SME 7.2 Fails to Backup After LUN Issue

sbmmiller · ‎2017-04-28

Hello we had a LUN "disappear" (Used as a log drive, L: ) and after that happened SME stopped working. Even after Netapp support, we could never find the LUN and they told us to recreate a LUN. We created a new lun with the same drive letter but a different LUN name. Netapp wont help us with SME because of the support contract. Thanks. Anyways a task scheduler is set to run the SME jobs and the task is ok and starts off the jobs but the jobs fail to backup the databases.

This is the email we get:

“HA Group Notification from NETAPP (CLIENT APP ERROR Backup: SME Version 7.1: (111) on MBX: SnapManager for Exchange online backup failed. (Exchange 14.3.123.4) Error code: 0x80042306) WARNING”

Only thing that stands out is that we have SME 7.2 on the exchange server so why is it reporting 7.1 here?

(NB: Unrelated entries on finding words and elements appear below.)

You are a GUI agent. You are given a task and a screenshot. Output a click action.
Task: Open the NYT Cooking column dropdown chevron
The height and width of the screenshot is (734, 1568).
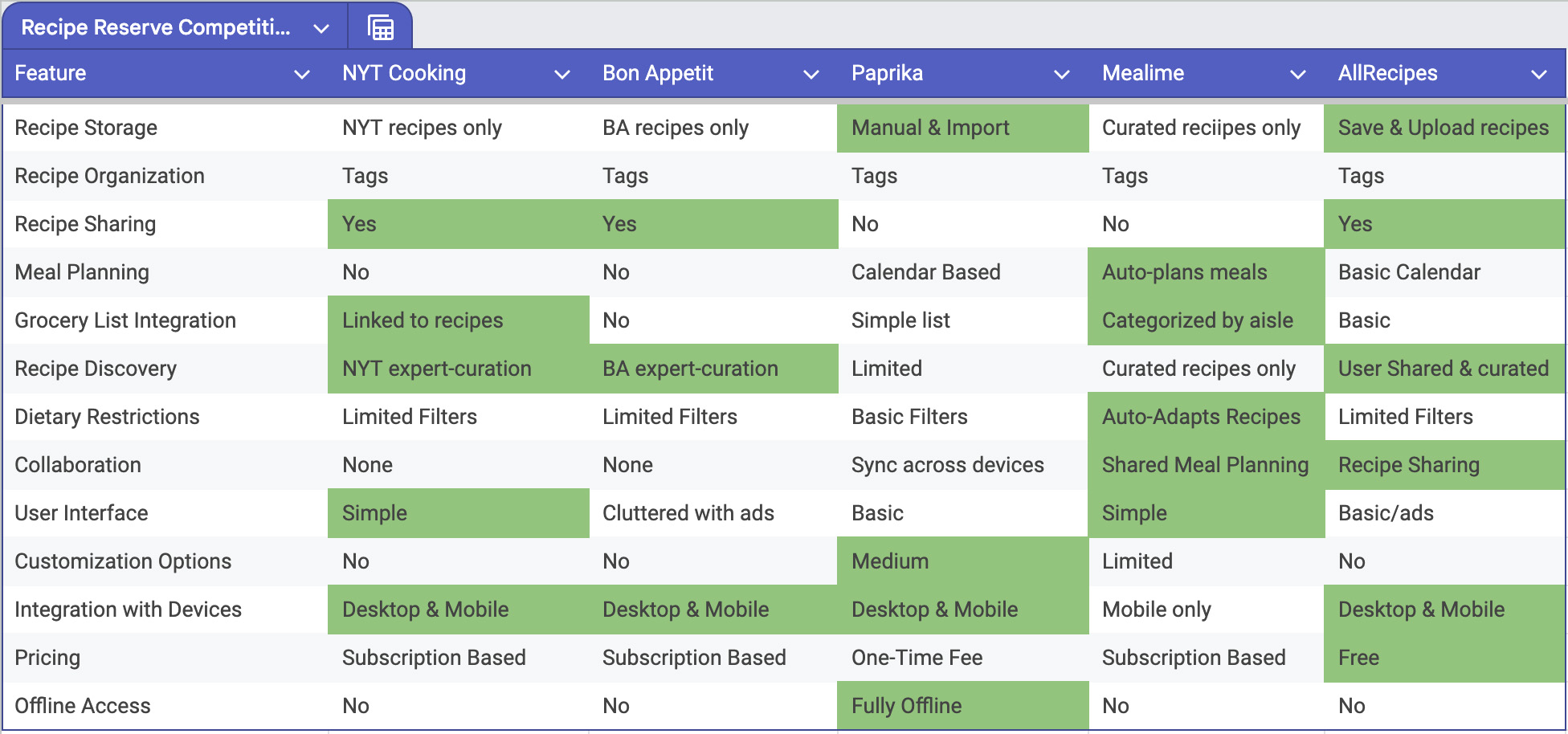click(x=562, y=75)
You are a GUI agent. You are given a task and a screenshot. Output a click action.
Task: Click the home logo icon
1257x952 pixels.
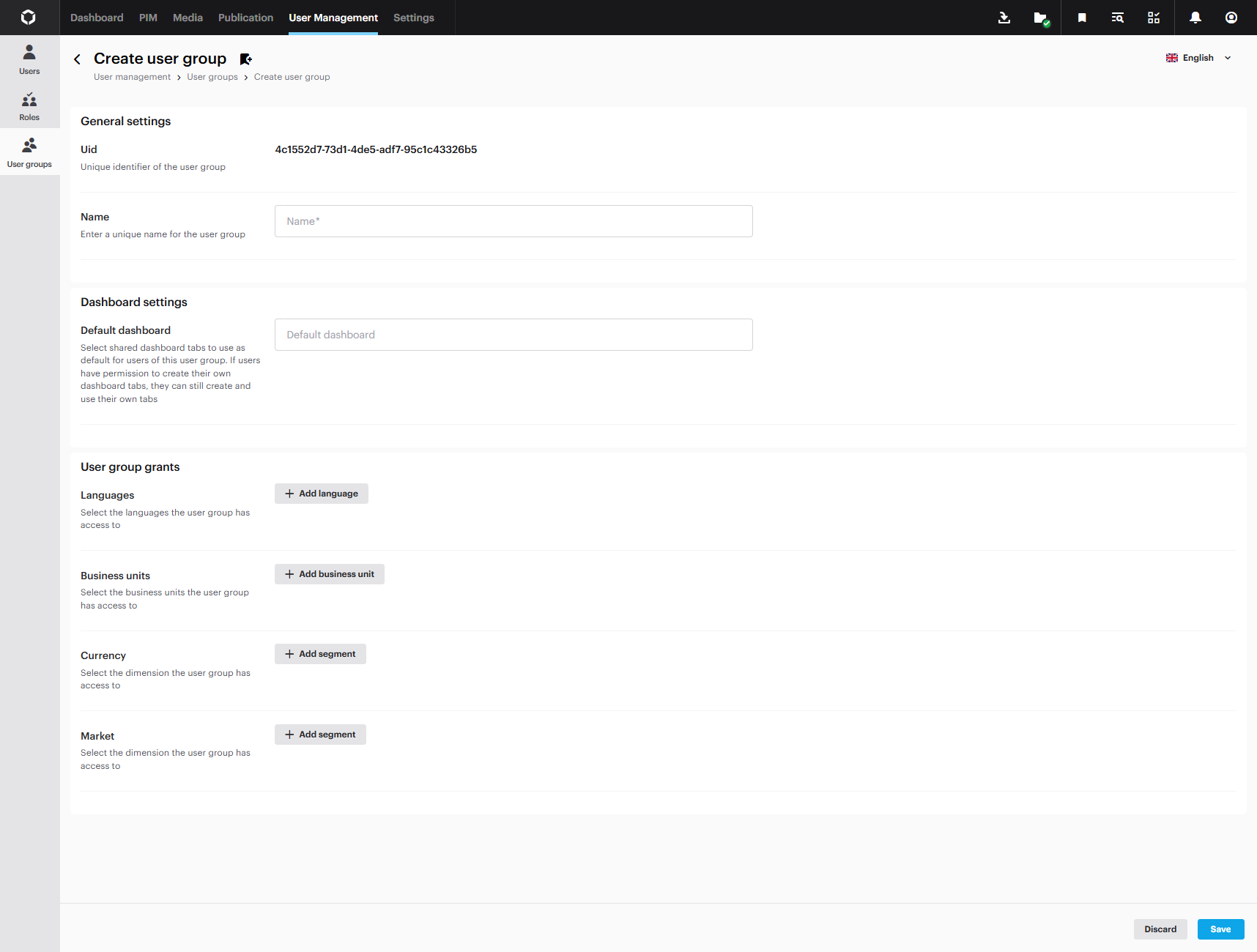(x=29, y=18)

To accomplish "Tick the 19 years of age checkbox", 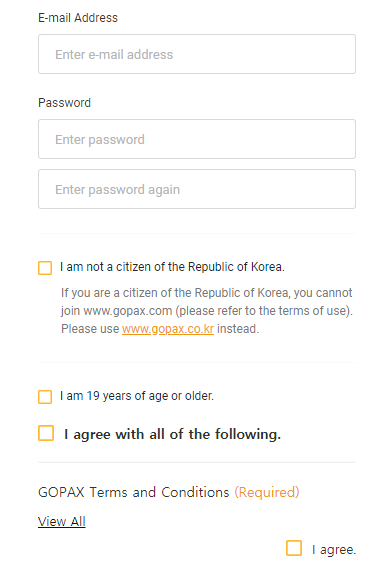I will (45, 397).

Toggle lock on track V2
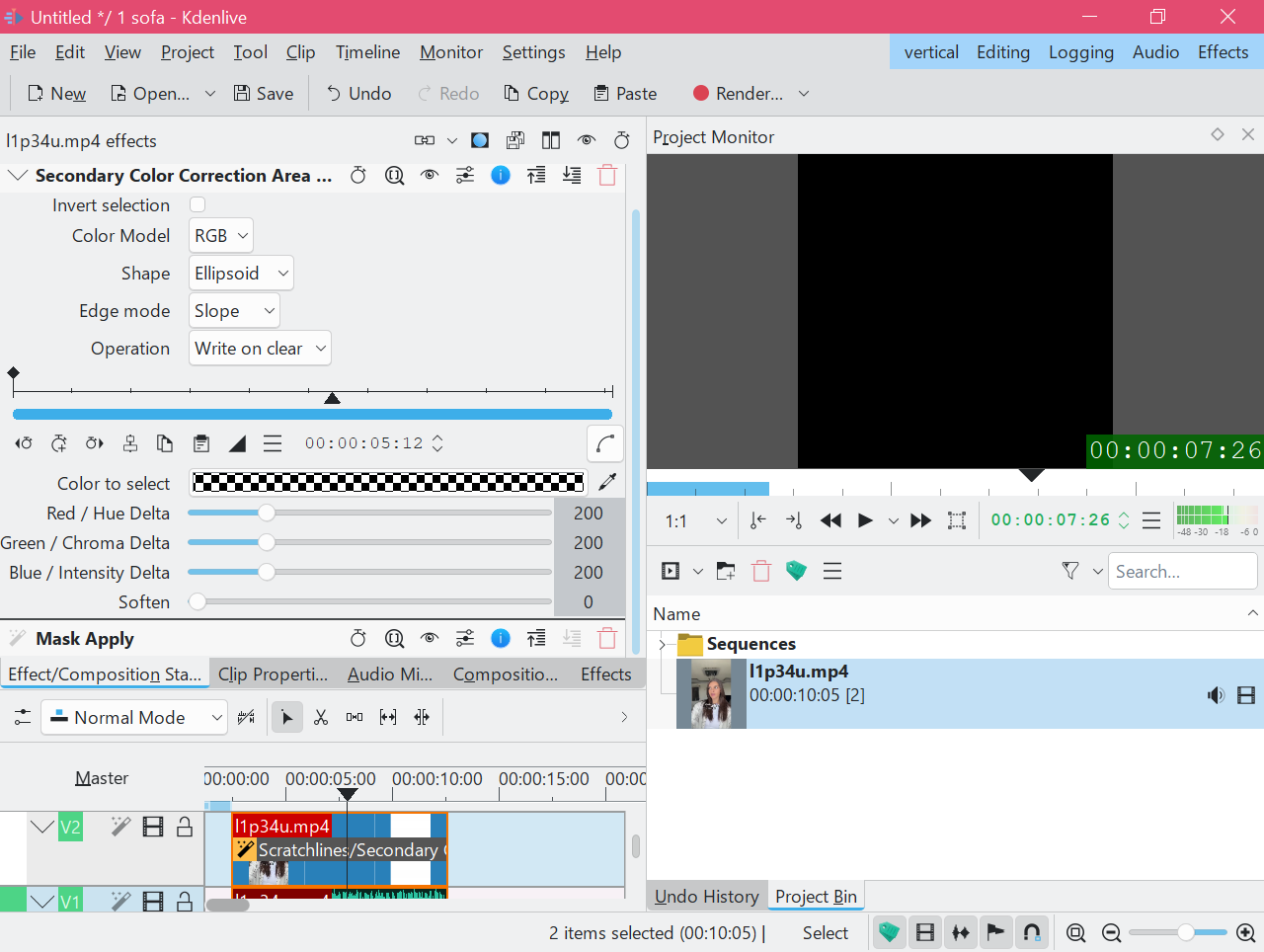(185, 827)
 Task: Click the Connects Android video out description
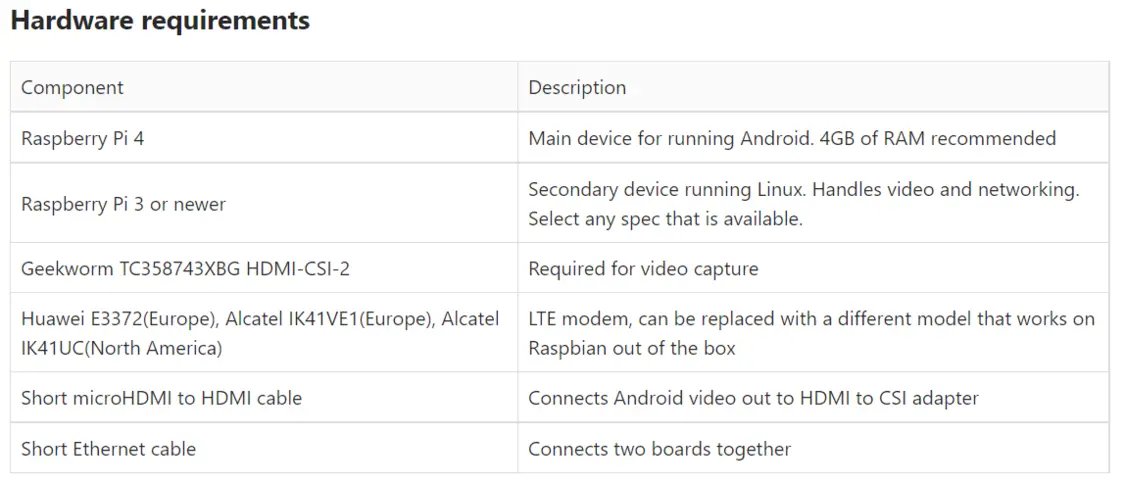tap(753, 398)
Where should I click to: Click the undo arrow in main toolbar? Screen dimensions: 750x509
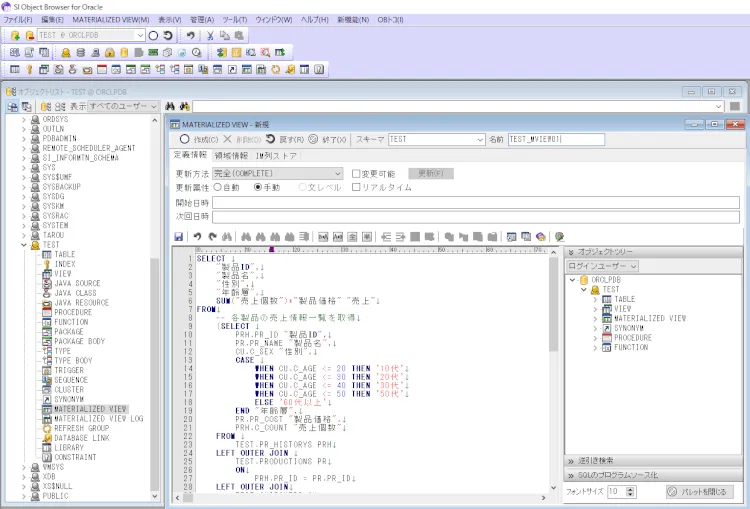(191, 35)
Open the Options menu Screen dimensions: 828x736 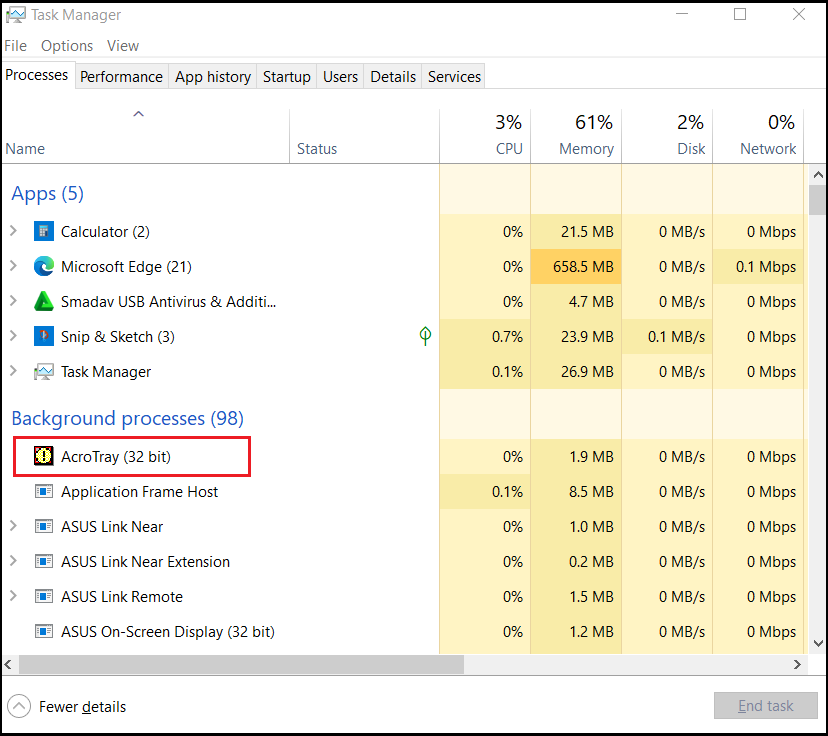click(x=67, y=45)
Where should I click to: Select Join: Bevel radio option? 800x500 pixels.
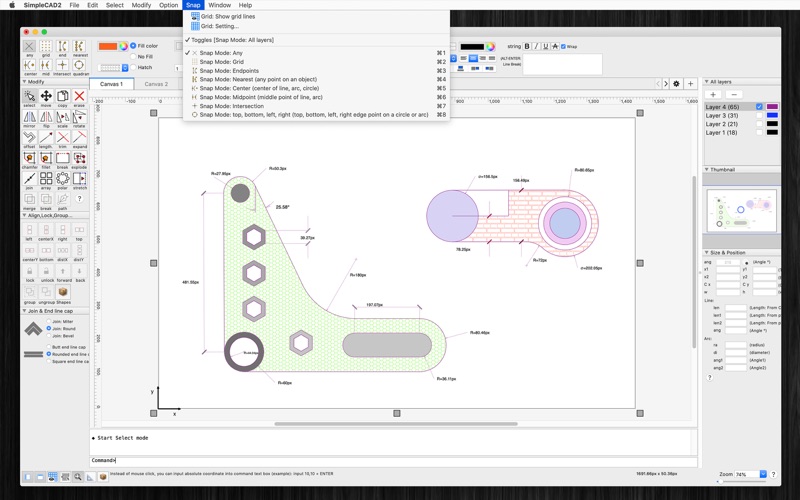pos(48,336)
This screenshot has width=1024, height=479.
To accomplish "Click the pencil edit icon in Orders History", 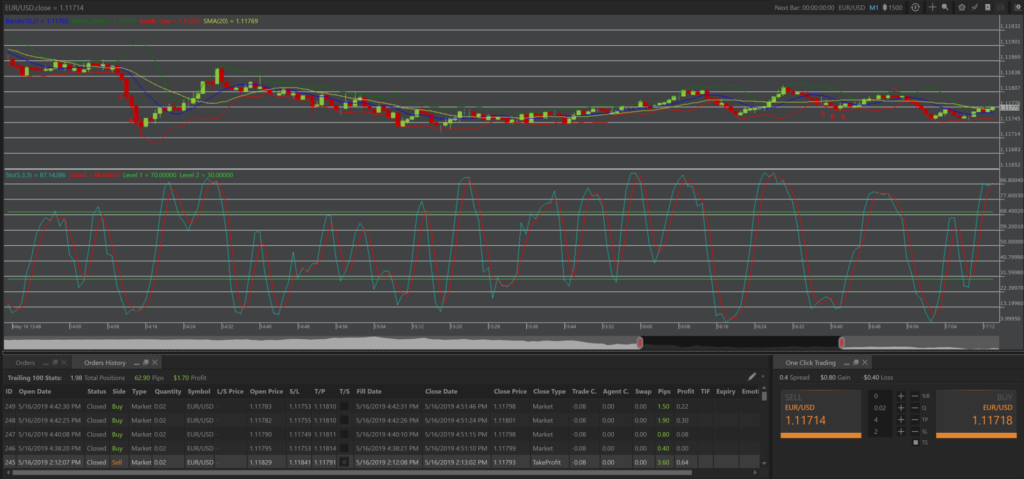I will (x=750, y=377).
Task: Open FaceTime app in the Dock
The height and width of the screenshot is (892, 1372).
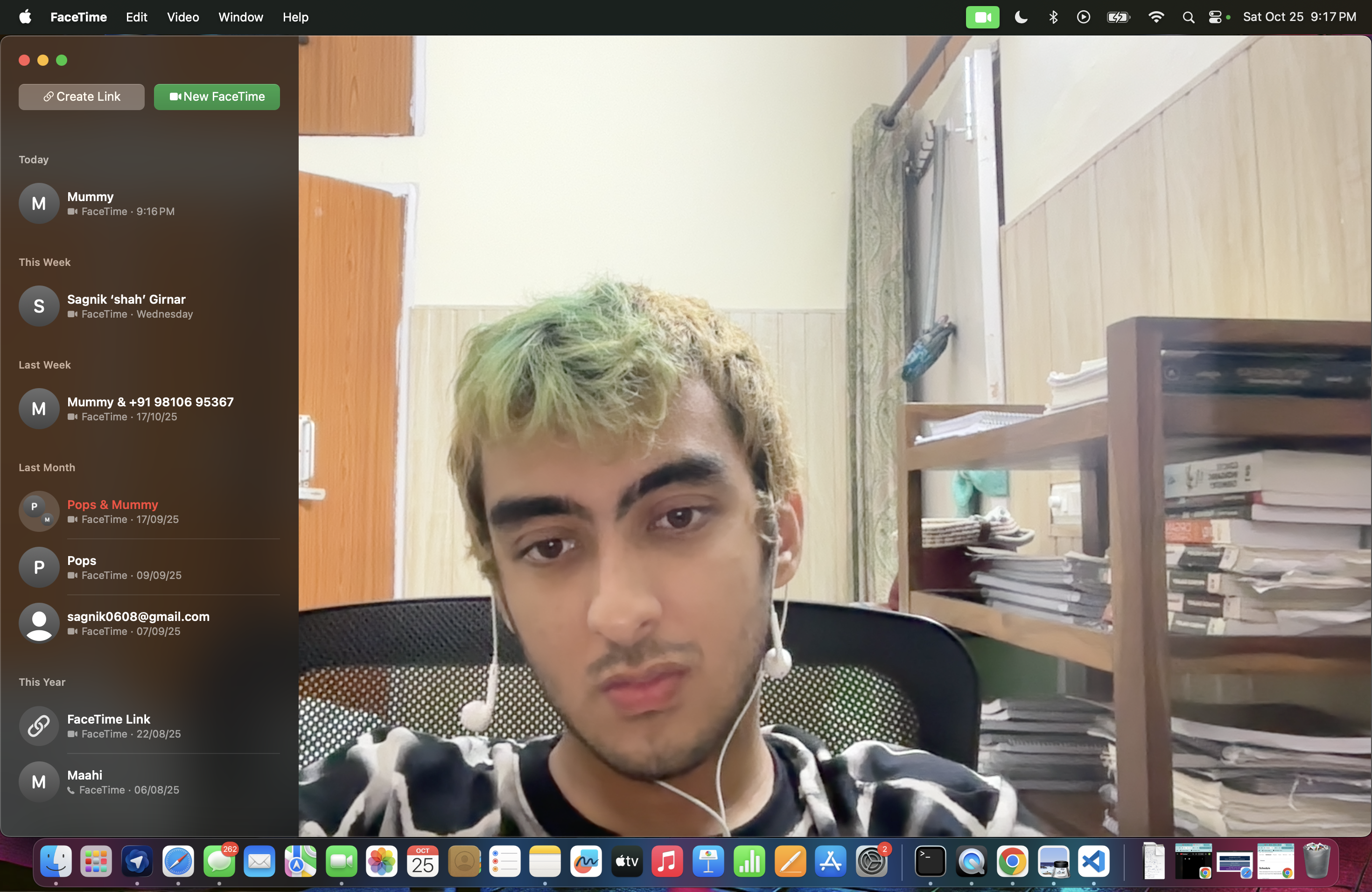Action: click(x=341, y=862)
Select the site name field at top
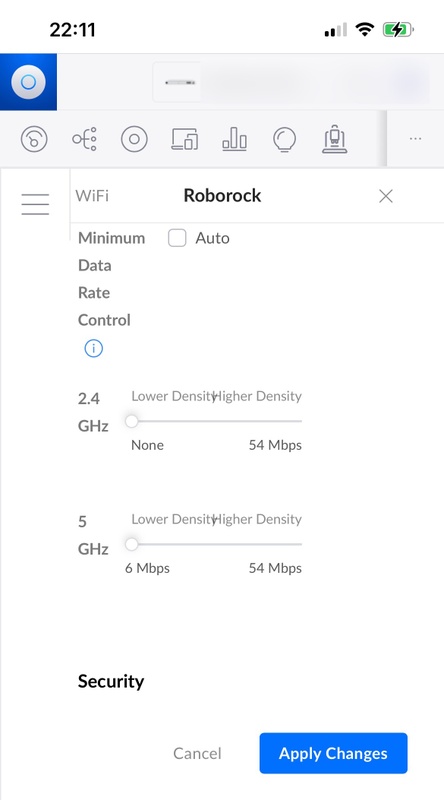This screenshot has width=444, height=800. pos(291,82)
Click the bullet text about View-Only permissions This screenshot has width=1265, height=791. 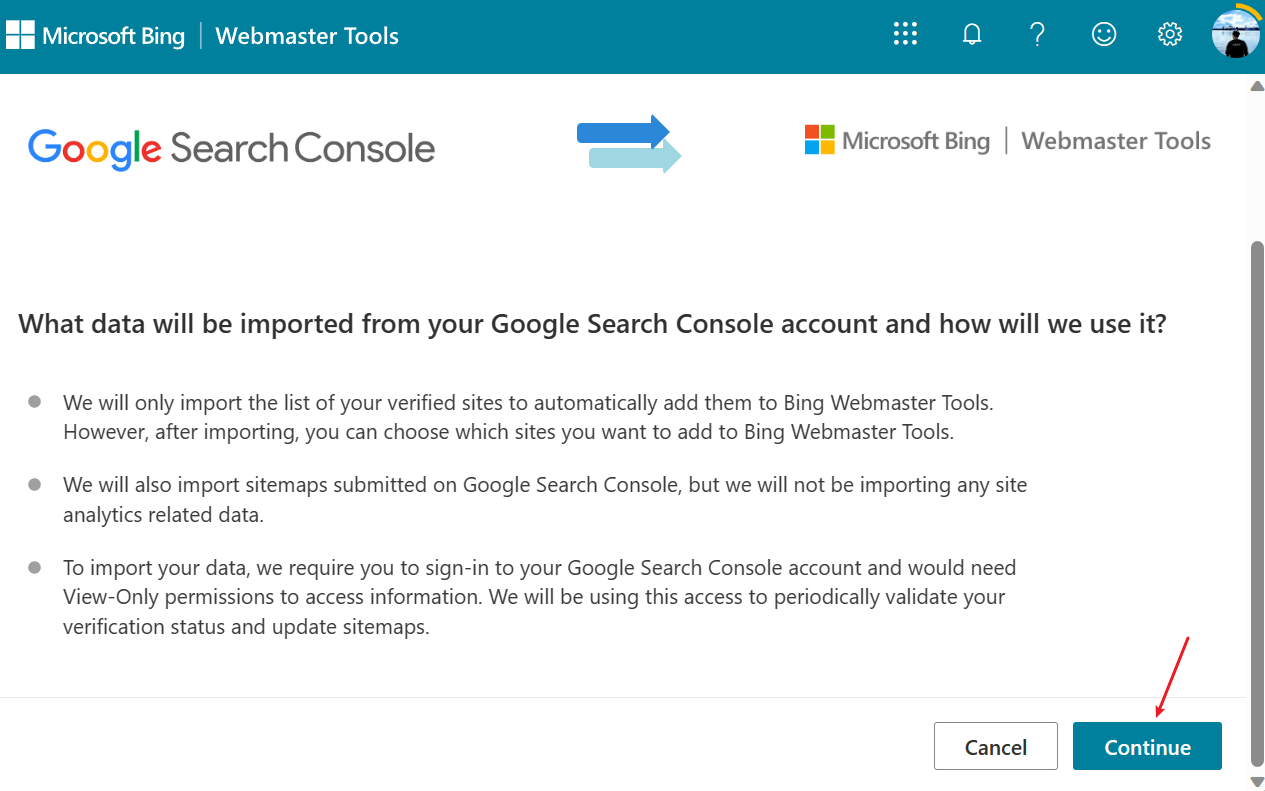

The error I find in the log is:

[10:23:43.740] Error in calling VSS API: Error code = 0x80042306
Error description: VSS_E_PROVIDER_VETO

And I attached a log file I found for a failed job.

Any ideas?

matte · ‎2017-05-01

hi

VSS_E_PROVIDER_VETO is a generic error and you need to investigate more on the possile cause.
This means check the application event logs and the snapdrive logs at least...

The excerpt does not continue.